**Task to carry out**
Please copy, with no word changed, only the run of lines that opens with the line containing "You are a computer-use agent. Viewport: 1510px" and closes with the last line below.

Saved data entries
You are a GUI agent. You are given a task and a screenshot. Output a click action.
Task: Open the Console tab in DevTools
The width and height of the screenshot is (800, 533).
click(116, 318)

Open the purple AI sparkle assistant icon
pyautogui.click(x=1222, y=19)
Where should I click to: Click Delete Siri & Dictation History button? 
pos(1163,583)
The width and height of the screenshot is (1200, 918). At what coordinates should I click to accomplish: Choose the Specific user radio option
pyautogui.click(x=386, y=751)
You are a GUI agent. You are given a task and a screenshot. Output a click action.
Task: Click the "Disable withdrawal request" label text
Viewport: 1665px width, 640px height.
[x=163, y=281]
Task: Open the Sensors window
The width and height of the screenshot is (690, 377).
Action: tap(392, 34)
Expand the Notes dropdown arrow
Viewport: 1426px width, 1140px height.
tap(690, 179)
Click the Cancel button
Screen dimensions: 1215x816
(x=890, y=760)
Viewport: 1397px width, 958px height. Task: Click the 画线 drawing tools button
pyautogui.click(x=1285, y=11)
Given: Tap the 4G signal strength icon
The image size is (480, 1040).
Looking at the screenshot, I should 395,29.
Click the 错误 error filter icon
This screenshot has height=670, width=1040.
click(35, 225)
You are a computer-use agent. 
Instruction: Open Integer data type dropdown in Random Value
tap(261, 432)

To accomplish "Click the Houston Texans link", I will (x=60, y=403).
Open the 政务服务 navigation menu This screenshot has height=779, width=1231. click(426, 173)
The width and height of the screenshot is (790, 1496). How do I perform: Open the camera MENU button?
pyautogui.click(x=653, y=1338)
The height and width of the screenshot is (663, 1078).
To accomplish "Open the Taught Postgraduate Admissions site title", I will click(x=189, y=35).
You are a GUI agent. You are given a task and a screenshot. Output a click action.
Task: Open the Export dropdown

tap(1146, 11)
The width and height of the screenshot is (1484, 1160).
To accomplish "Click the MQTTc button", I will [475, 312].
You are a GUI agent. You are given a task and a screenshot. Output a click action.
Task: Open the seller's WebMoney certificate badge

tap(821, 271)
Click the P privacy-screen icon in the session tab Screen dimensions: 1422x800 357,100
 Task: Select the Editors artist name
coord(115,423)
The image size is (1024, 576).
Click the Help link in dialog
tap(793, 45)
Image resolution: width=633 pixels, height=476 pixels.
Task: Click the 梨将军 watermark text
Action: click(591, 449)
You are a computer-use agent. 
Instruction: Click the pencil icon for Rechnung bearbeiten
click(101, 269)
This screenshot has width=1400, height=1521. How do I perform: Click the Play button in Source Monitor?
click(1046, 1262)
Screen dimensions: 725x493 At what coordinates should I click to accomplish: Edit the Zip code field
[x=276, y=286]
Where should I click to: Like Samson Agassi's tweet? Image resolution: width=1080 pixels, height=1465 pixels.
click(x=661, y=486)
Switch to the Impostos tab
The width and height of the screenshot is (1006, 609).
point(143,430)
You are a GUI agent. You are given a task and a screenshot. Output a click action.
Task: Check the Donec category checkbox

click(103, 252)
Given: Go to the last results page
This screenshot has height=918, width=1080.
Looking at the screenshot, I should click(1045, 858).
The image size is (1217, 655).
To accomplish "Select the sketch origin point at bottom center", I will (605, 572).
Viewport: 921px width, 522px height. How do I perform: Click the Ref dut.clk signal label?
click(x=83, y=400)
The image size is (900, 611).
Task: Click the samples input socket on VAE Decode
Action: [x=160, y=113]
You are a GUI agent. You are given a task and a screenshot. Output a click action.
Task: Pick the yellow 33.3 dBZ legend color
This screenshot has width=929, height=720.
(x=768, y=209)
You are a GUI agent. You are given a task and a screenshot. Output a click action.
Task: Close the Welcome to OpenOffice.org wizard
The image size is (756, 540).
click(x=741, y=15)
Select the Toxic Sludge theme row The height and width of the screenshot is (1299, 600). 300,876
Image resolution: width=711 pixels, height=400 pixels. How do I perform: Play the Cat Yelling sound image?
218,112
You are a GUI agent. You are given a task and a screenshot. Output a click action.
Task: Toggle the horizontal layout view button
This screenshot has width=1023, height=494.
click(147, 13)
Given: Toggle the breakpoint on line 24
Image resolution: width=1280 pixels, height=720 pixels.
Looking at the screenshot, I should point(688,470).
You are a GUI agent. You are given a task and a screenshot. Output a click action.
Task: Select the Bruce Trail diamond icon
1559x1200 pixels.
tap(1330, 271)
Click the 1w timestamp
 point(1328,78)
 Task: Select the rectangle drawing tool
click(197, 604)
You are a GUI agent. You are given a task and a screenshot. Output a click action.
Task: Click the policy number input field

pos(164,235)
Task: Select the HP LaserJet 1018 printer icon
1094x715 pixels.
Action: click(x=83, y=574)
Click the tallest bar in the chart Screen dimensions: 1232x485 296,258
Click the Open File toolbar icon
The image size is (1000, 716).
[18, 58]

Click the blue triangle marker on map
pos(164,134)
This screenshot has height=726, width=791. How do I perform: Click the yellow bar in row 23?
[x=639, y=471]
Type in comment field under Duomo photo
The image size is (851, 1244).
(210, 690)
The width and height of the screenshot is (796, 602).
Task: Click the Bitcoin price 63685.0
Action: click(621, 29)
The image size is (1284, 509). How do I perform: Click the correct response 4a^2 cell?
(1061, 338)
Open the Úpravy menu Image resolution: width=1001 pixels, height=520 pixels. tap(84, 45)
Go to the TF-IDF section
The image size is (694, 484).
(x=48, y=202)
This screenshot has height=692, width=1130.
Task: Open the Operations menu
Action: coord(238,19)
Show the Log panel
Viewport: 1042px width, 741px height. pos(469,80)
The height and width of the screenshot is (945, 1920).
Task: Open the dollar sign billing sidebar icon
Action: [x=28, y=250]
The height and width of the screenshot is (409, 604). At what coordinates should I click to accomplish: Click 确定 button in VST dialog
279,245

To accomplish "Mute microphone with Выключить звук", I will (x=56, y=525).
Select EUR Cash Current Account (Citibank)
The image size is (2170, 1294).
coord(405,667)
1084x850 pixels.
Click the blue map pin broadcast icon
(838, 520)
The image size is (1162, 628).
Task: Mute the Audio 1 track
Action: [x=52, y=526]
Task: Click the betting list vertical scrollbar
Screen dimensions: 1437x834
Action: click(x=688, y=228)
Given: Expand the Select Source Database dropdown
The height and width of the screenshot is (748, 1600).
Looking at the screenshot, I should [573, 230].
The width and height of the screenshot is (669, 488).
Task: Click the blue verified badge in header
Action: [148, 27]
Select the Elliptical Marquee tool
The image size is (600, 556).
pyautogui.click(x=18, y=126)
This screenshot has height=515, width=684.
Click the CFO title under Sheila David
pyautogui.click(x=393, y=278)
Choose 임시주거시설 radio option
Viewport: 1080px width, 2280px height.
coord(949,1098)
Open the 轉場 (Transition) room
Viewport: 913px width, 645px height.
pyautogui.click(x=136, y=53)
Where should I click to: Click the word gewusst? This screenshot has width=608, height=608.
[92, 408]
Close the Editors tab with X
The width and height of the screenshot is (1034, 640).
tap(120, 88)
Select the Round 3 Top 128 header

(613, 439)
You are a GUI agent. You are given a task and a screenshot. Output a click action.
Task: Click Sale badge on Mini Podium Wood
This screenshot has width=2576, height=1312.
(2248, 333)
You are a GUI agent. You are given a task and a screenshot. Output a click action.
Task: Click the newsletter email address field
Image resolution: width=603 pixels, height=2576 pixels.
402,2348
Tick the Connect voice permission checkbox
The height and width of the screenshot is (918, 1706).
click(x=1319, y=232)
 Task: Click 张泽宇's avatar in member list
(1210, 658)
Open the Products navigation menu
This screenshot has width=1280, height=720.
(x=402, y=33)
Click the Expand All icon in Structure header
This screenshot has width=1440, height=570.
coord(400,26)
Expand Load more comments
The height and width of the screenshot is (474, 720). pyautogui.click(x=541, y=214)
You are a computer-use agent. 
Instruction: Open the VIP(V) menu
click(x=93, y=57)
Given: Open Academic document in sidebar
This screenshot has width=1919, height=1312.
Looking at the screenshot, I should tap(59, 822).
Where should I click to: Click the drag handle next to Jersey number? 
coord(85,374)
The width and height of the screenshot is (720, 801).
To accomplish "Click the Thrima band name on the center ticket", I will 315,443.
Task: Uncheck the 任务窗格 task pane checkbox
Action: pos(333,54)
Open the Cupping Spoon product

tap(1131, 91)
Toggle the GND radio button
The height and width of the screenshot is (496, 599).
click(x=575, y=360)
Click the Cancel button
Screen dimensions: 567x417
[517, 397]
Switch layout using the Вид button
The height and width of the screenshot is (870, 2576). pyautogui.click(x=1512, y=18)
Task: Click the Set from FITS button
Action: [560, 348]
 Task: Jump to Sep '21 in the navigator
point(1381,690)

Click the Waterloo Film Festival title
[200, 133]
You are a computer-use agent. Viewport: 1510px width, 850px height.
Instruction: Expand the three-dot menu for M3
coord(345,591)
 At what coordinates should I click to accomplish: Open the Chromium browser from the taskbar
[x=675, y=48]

**Answer to this exercise**
You are a computer-use agent. Viewport: 1510px width, 850px height.
Instruction: Expand the three-dot menu for M3
coord(345,591)
 At what coordinates should I click to accomplish: Open the Chromium browser from the taskbar
[x=675, y=48]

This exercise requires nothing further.